XHTVH-FM/XHTQE-FM

Villahermosa, Tabasco Tenosique.; Mexico;
- Frequency: 94.9 MHz/102.9 MHz
- Branding: Mega 94.9

Programming
- Format: Pop/news

Ownership
- Owner: Gobierno del Estado de Tabasco
- Sister stations: XETVH-AM

History
- First air date: 1992/2011
- Call sign meaning: XHTVH: Tabasco VillaHermosa XHTQE: TenosiQuE

Technical information
- ERP: XHTVH: 50 kW XHTQE: 15 kW
- Transmitter coordinates: 17°58′07″N 92°56′01.6″W﻿ / ﻿17.96861°N 92.933778°W

Links
- Website: corat.mx/mega-94-9fm/

= XHTVH-FM =

Public radio station in Villahermosa, Tabasco

XHTVH-FM is a radio station on 94.9 FM in Villahermosa, Tabasco, in Mexico. It is part of the state government's Radio and Television Commission (CORAT) and is known as Mega 94.9.

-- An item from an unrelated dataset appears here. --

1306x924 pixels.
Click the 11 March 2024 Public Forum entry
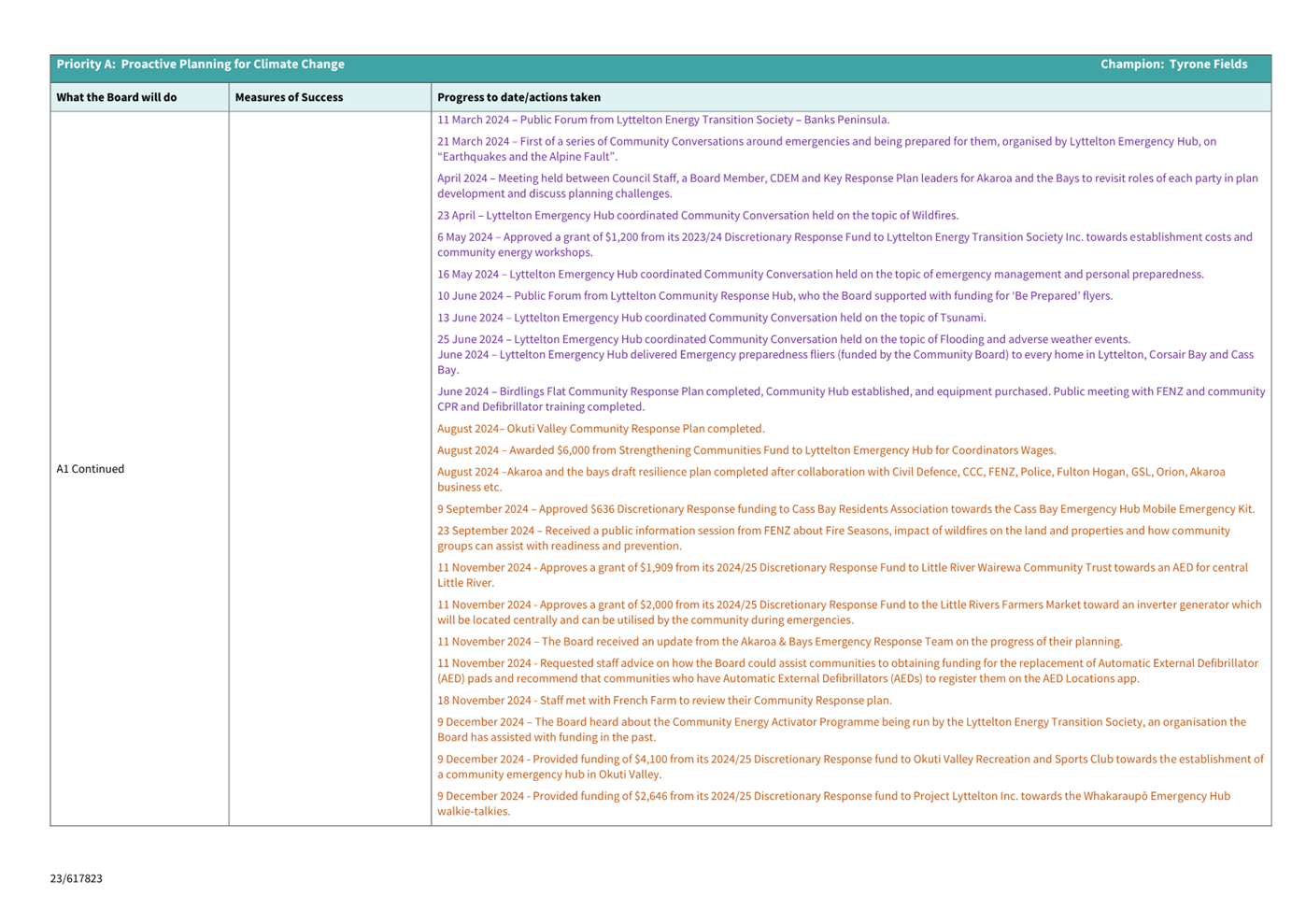pyautogui.click(x=662, y=120)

XHTVH is relayed to XHTQE-FM 102.9 in Tenosique.

==History==
XHTVH began operations first, coming to life as part of a seven-station FM permit awarded to the state government in 1992. XHTVH was the only one of the seven stations to make it to air and the most powerful of any of the stations permitted at that time.

XHTQE received its permit in December 2011.